— Stated exercise —
List each line below that contains the word "Point". Case matters.

— Material provided —
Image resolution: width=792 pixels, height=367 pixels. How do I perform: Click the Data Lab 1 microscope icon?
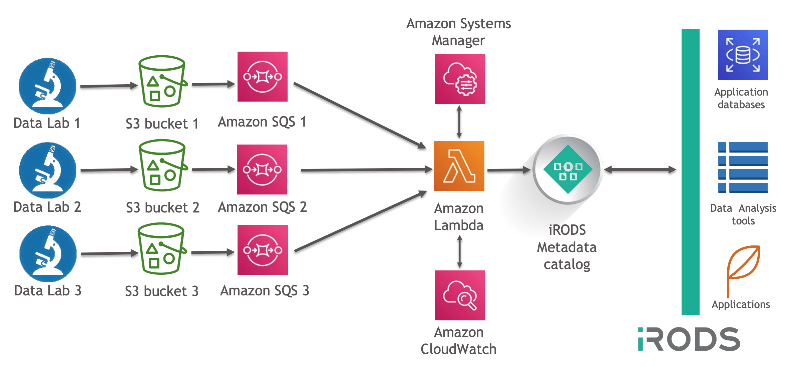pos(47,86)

---

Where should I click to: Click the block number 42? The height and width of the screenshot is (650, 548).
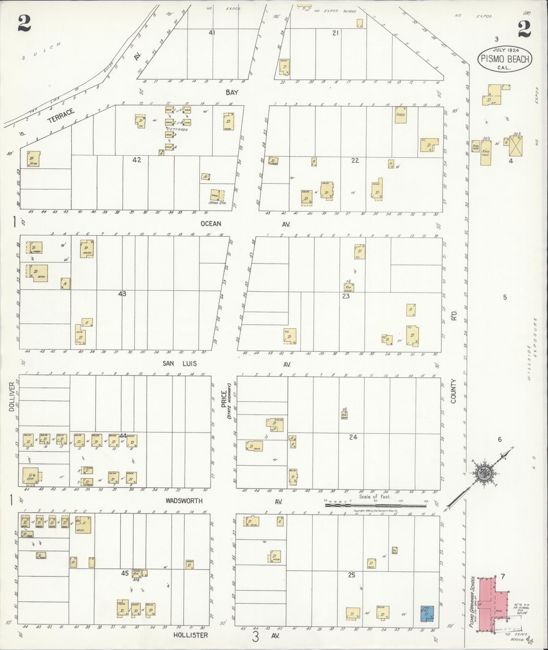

---

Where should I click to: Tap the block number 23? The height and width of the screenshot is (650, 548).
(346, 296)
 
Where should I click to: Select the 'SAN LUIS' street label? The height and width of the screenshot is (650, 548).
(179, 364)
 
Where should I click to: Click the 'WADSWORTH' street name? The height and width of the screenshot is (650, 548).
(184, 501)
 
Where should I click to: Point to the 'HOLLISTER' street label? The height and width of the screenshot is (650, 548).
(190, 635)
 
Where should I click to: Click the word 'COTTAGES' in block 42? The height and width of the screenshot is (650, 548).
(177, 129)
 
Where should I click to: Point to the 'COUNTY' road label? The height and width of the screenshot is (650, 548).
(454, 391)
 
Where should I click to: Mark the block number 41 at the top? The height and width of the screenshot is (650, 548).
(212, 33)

— Task solution —
Where should I click to: Point to the 'HOLLISTER' street label? The height and width of the screenshot is (650, 548).
Where should I click to: Point to the 'COUNTY' road label? The height and width of the screenshot is (650, 548).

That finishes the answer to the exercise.